Christmas of 2009 was going to be different, we all knew that. Mom was nervous but wanted to make the most of the holiday. She wanted to have Christmas at our new house but she hadn’t left Steinbach except for doctor appointments and tests since May. I’m not even sure if she had been out to my sister’s house 15 minutes south of town. So for her to think of going all the way to our house in Winnipeg she was very nervous. We assured her of how close we are to a hospital just in case. She was more worried about how to handle her colostomy away from home. She always made sure that she was home within a few hours where she was more comfortable. I made sure that we had whatever she needed to take care of herself. She got a ride with my sister and her family on her 68th birthday, December 24th.
We had a big meal, of course. Mom played piano for what would be the last time. We had birthday cake with sparklers. We got a few really good pictures of her. She was the happiest and healthiest we had seen her in a very long time. Healthy is relative of course but she didn’t have as many tumors in her so she felt better. She was tired but she seemed lighter and happier. She had really good color in her face for the first time in over a year. She commented that it was one of the best Christmas’s we had had in a long time. We had tried really hard to lift her spirits and I knew that this could very well be her last one. We also wanted to be sure that the grandkids had a wonderful last Christmas/birthday with Grandma to remember.
After Christmas Mom was anticipating surgery again on January 14th. They were going to reverse her colostomy, do a hysterectomy and remove more tumors. She was nervous about it but so happy to get rid of the colostomy nothing else really mattered. I am not a doctor and I don’t fully understand the intricacies of why the colostomy was reversed or how. There were conflicting stories along the way and it was just glossed over by the fact that she was so happy. She didn’t care why or what, just that it would be gone.
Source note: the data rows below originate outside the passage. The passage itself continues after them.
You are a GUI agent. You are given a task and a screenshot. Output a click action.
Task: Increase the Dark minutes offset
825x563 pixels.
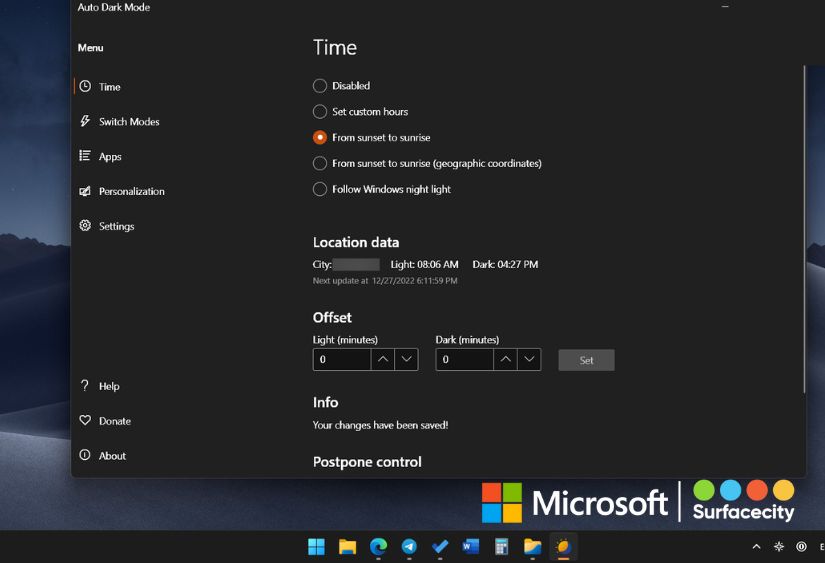tap(506, 360)
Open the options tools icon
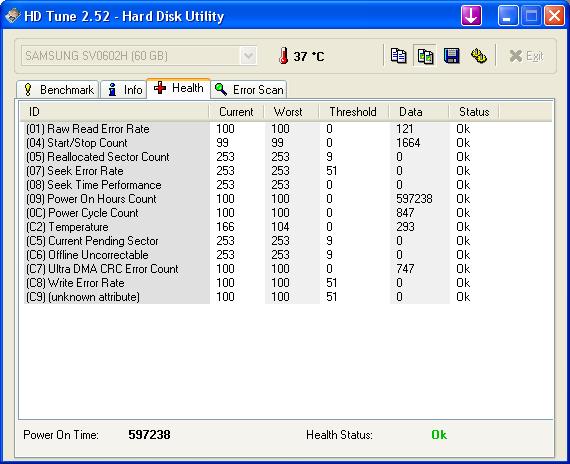Viewport: 570px width, 464px height. [478, 56]
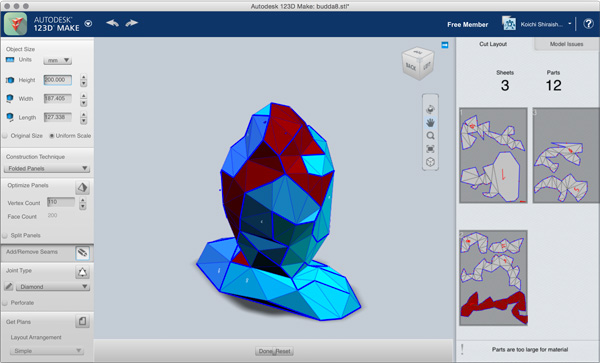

A week or so before her surgery I got a call from my sister that Mom had fainted again; this time in a restaurant. My Mom had gone out on her own to the restaurant where my sister works; she went there almost every day so everyone knew her. My sister wasn’t working but her co-workers had called her in a panic and she had rushed into town. Mom had a piece of pie and when she got up to leave she felt funny. One of the waitresses saw her in the camera from the kitchen and noticed that she was staggering so she ran out to check on her. Mom came around the corner to pay and tried to get to the counter in time to hold on. The waitress came around the other corner in time to see Mom start to go down so she ran over and was able to help her lay on the floor instead of crashing. They then called my sister. When Mom came around she insisted that she did not need an ambulance or to see a doctor. The waitress agreed they wouldn’t do anything until my sister got there. Rebecca agreed to not take her to the hospital because Mom had been thoroughly checked out for the fainting spells and there wasn’t really an explanation other than low oxygen but not enough to put her on oxygen. I called a bunch of times to be sure that she was all right and home care doted on her. Mom recovered from it that evening and again couldn’t figure out what the big deal was. The next time we got a chance we asked the doctor if it was safe for her to be driving – what if she fainted while driving. The doctors reassured us that driving in small amounts around town was still safe because the fainting was related to standing up. As long as she stayed sitting she was fine. So she gave us dirty looks, stuck her tongue out at us, said “I told you so.” and drove where she wanted.
We were definitely reminded that even if Mom had the best color in her cheeks we’d seen in months or that she was happier we still had to be on our guard. Every time we felt like we knew where we stood something would happen to shake us up again.